▶ **YOUR TASK**
Copy the material word for word, starting at the line that contains "Given: Click the IE gear Tools icon" and ending with the last line of the material, and leave the pictures out of your copy.

(Data entries)
▬▬▬▬▬▬▬▬▬▬
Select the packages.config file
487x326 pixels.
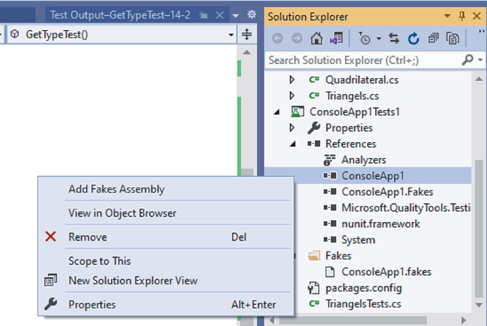click(x=363, y=288)
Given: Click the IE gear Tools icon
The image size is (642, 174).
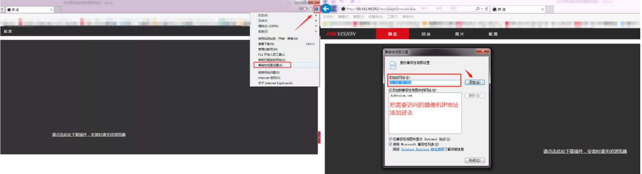Looking at the screenshot, I should click(x=316, y=9).
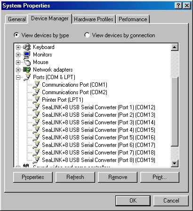Select the Mouse device icon
This screenshot has height=211, width=193.
(27, 62)
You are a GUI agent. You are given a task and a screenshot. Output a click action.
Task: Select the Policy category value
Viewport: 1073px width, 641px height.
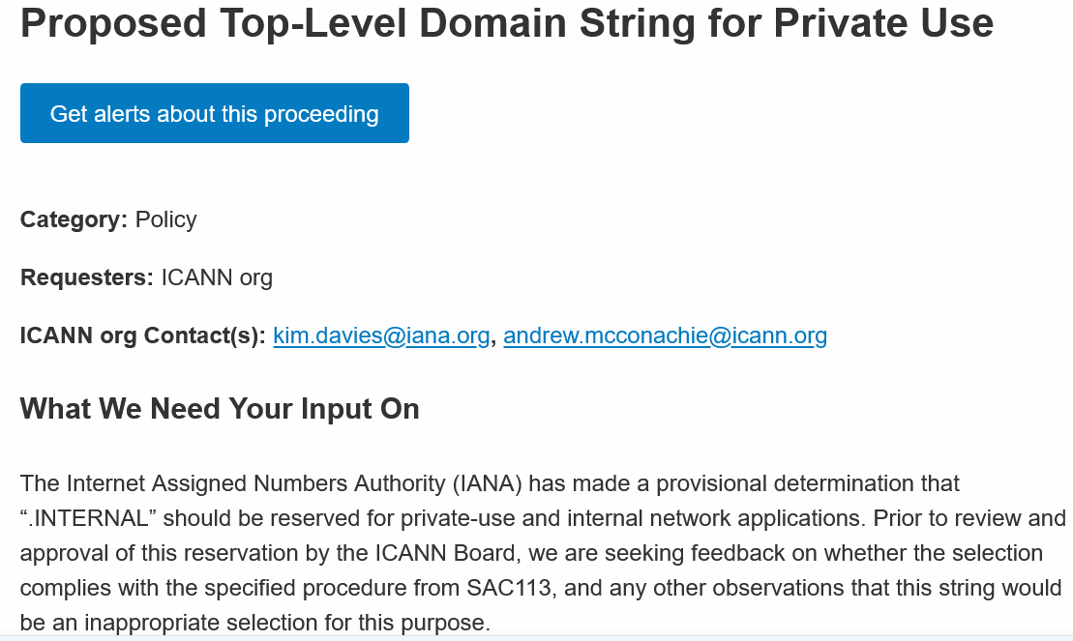pos(166,219)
▬▬▬▬▬▬▬▬▬▬
▶ **TASK RESULT**
Given: Click the IE gear Tools icon
The image size is (642, 174).
Looking at the screenshot, I should click(x=316, y=9).
Select the Mouse device icon
This screenshot has height=211, width=193.
(27, 62)
You are a GUI agent. You are given a task and a screenshot. Output a click action.
Task: Select the Policy category value
Viewport: 1073px width, 641px height.
pos(166,219)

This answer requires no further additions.